BANGKOK -- China's land reclamation and militarization of islands in the South China Sea lacks transparency and is causing angst in the Indo-Pacific region, according to Vice Adm. Phillip Sawyer, commander of the U.S. Navy's 7th Fleet.
In a telephone briefing on Tuesday, one day after a U.S. aircraft carrier called at a Vietnamese port for the first time in more than 40 years, Sawyer reiterated Washington's commitment to a "free and open" Indo-Pacific, and stressed that the navy would continue to operate based on the principle of freedom of navigation, in line with international laws.
Since President Donald Trump took office, the U.S. Navy has frequently conducted so-called freedom of navigation operations in the South China Sea, sailing warships within 12 nautical miles of artificial islands built by China. The operations are aimed at challenging Beijing's claims to control nearly all of the vast body of water.
Washington has called on its allies for support, and Britain and France are reportedly planning to send ships to the South China Sea as well.
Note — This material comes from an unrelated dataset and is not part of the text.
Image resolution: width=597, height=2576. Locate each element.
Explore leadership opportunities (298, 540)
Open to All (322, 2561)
China has protested this response, saying countries outside the region should stay out maritime disputes.
The four-day port call of the USS Carl Vinson and the carrier strike group's 5,500 sailors at Danang, in central Vietnam, is seen as another demonstration of U.S. opposition to China's expansive claims. The sailors were the largest contingent of U.S. military personnel on Vietnamese soil since the end of the Vietnam War in 1975.
"Carl Vinson being here is about Vietnam," Sawyer said. The purpose of the visit was "to continue normalizing relationship [with] the Vietnamese Navy," he said, without elaborating.
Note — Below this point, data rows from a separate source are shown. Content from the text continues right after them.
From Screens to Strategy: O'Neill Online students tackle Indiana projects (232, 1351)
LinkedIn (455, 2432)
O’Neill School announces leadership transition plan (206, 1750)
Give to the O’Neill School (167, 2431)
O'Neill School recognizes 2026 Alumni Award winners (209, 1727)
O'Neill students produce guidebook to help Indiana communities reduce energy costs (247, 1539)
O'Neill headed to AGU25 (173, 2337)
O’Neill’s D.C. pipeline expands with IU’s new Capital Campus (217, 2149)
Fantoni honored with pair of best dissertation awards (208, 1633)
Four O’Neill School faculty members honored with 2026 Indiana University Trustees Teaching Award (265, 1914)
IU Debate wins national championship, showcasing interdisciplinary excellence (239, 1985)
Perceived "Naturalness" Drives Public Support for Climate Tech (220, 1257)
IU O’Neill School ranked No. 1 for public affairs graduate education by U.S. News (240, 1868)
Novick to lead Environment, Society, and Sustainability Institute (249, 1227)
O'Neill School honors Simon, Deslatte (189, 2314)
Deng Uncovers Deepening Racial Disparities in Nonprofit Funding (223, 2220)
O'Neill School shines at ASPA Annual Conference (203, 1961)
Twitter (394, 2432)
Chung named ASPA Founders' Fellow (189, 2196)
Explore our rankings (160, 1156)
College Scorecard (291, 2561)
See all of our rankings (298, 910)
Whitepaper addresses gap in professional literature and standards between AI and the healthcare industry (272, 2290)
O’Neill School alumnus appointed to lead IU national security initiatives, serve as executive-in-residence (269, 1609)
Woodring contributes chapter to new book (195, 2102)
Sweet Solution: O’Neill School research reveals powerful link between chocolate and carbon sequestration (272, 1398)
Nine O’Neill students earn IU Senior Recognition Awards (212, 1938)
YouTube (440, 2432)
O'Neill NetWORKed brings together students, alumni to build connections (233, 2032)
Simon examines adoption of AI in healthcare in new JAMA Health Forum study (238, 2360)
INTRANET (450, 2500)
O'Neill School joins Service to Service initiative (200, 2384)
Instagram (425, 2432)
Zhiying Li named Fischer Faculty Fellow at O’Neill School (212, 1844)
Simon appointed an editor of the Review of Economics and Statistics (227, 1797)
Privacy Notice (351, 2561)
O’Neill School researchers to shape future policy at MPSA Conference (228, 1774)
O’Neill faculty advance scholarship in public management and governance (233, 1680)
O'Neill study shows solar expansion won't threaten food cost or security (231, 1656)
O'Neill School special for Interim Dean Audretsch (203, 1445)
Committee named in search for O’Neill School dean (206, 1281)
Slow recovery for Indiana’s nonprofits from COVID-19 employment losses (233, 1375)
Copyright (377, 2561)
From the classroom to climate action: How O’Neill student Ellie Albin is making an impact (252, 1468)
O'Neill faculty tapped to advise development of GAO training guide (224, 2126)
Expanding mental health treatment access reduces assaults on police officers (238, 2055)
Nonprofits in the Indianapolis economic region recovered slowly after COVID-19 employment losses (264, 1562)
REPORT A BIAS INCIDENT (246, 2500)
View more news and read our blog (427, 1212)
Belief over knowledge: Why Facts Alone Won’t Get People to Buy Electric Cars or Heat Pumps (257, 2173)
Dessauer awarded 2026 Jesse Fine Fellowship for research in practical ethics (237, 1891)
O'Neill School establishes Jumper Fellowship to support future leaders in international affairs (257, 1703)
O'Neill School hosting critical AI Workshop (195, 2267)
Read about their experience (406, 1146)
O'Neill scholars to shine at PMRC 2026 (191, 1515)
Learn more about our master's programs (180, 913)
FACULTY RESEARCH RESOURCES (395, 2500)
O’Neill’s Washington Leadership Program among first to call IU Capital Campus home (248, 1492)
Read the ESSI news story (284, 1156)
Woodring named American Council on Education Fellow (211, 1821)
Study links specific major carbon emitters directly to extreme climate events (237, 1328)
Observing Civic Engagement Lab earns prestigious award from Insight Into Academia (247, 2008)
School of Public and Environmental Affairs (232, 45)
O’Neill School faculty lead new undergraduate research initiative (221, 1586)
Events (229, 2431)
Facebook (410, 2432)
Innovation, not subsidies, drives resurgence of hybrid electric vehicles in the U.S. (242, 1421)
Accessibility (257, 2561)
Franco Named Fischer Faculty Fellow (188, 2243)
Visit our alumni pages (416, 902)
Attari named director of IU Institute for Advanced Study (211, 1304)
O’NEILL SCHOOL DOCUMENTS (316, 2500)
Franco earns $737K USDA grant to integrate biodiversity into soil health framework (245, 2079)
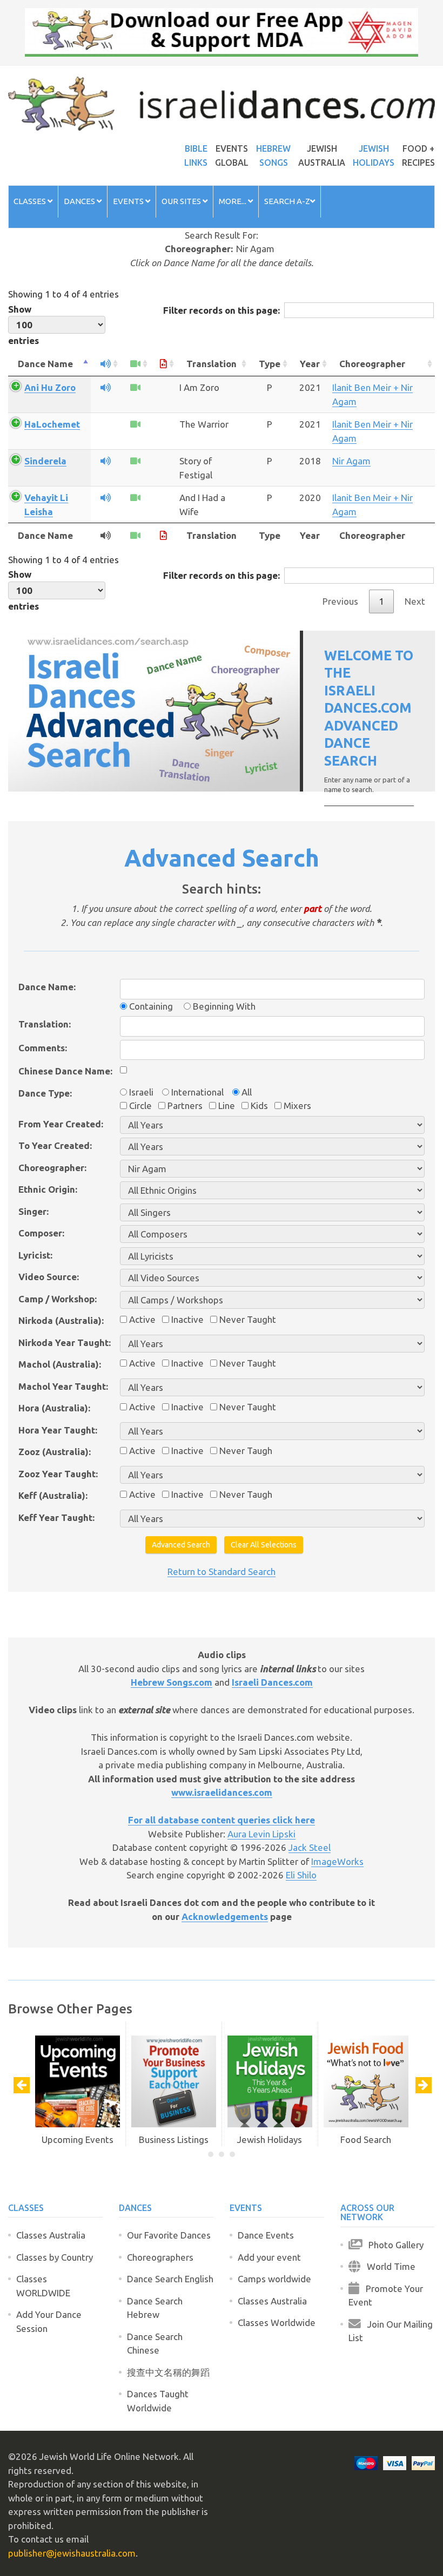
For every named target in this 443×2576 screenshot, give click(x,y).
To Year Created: (55, 1145)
However, Sawyer did say China's land reclamation and militarization of islands is causing "angst" in the region. "The angst is because of the lack of transparency ... it's not quite clear what is going to happen down there, and I think that angst and lack of transparency is potentially disruptive to the security and stability of the region."
Ties between Washington and Hanoi have warmed under the Trump administration. Trump made an official visit to the Vietnamese capital in November last year, meeting with President Tran Dai Quang and offering to mediate between Vietnam and China over the South China Sea. Sawyer added that, following the USS Carl Vinson, he is "looking forward to bringing one of the U.S. submarines to a port in Vietnam."
Vietnam also has claims in the South China Sea, along with several other countries. It has become one of the strongest opponents of Beijing's efforts to assert itself in the area, now that the Philippines has drastically softened its stance under President Rodrigo Duterte. Duterte has opted not to pursue its own claims in hopes of obtaining more economic assistance from China.
Before calling at Danang, the Carl Vinson was anchored off Manila.